@tuplo/fletch

Web scraping HTTP request library

Usage no npm install needed!

<script type="module">
  import tuploFletch from 'https://cdn.skypack.dev/@tuplo/fletch';
</script>

README

fletch

HTTP request library, focused on web scraping.

Usage

import fletch from '@tuplo/fletch';

const $page = await fletch.html('https://foo.com/page.html');
const heading = $page.find('body > h1');

const { foo } = await fletch.json('https://foo.com/page.html');

const { foo } = await fletch.script('https://foo.com/page.html', {
  scriptPath: 'script:nth-of-type(3)',
});

const [jsonld] = await fletch.jsonld('https://foo.com/page.html)

Options

Option Description Default
cache Caches requests in memory false
delay Introduce a delay before the request (ms) 1_000
encoding The encoding used by the source page, will be converted to UTF8
headers A simple multi-map of names to values
log Should log all request URLS to stderr false
proxy Proxy configuration (host, port, username, password)
retry Retries failed responses async-retry
scriptFindFn A function to find a script element on the page, execute and return it
scriptPath A CSS selector to pick a script element on the page, execute and return it
scriptSandbox An object to use as base on an execution of a piece of code found on the page
urlSearchParams A key-value object listing what parameters to add to the query string of url
validateStatus A function to decide if the response status is an error and should be thrown

API

fletch(url: string, options?: FletchOptions) => http.Response

Generic utility to return a HTTP Response

fletch.html(url: string, options?: FletchOptions) => cheerio.Cheerio

Requests a HTTP resource, parses it using Cheerio and returns its

const $page = await fletch.html('https://foo.com/page.html');
const heading = $page.find('body > h1');

fletch.script<T>(url: string, options?: FletchOptions) => T

Requests a HTTP resource, finds a script on it, executes and returns its global context.

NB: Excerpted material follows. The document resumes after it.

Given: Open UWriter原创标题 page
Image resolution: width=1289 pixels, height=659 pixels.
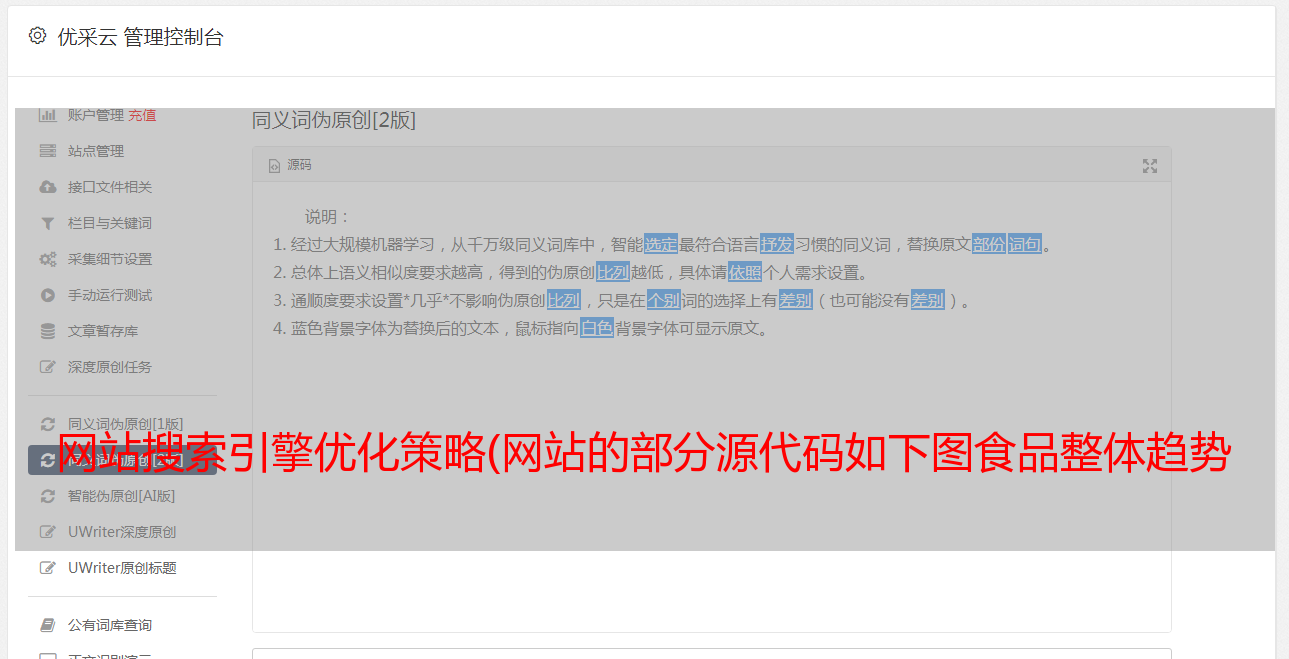Looking at the screenshot, I should [122, 568].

const { foo } = await fletch.script('https://foo.com/page.html', {
  scriptPath: 'script:nth-of-type(3)',
});

fletch.text(url: string, options?: FletchOptions) => string

Requests a HTTP resource, returning it as a string

fletch.json<T>(url: string, options?: FletchOptions) => T

Requests a HTTP resource, returning it as a JSON object

fletch.jsonld(url: string, options?: FletchOptions) => unknown[]

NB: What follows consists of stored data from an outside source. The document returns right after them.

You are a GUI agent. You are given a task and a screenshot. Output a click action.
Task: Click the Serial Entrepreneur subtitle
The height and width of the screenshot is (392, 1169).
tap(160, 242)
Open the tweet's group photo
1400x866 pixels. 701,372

Requests a HTTP resource, retrieving all the JSON-LD blocks found on the document

fletch.create(options: FletchOptions) => Object

Creates a new instance of fletch with a custom config

const instance = fletch.create({ headers: { foo: 'bar' } });
await instance.json('http://foo.com');

Install

$ npm install @tuplo/fletch

# or with yarn
$ yarn add @tuplo/fletch

Contribute

Contributions are always welcome!

License

The MIT License (MIT)

Copyright (c) 2020 - 2021 Tuplo.

Permission is hereby granted, free of charge, to any person obtaining a copy of this software and associated documentation files (the "Software"), to deal in the Software without restriction, including without limitation the rights to use, copy, modify, merge, publish, distribute, sublicense, and/or sell copies of the Software, and to permit persons to whom the Software is furnished to do so, subject to the following conditions:

The above copyright notice and this permission notice shall be included in all copies or substantial portions of the Software.

THE SOFTWARE IS PROVIDED "AS IS", WITHOUT WARRANTY OF ANY KIND, EXPRESS OR IMPLIED, INCLUDING BUT NOT LIMITED TO THE WARRANTIES OF MERCHANTABILITY, FITNESS FOR A PARTICULAR PURPOSE AND NONINFRINGEMENT. IN NO EVENT SHALL THE AUTHORS OR COPYRIGHT HOLDERS BE LIABLE FOR ANY CLAIM, DAMAGES OR OTHER LIABILITY, WHETHER IN AN ACTION OF CONTRACT, TORT OR OTHERWISE, ARISING FROM, OUT OF OR IN CONNECTION WITH THE SOFTWARE OR THE USE OR OTHER DEALINGS IN THE SOFTWARE.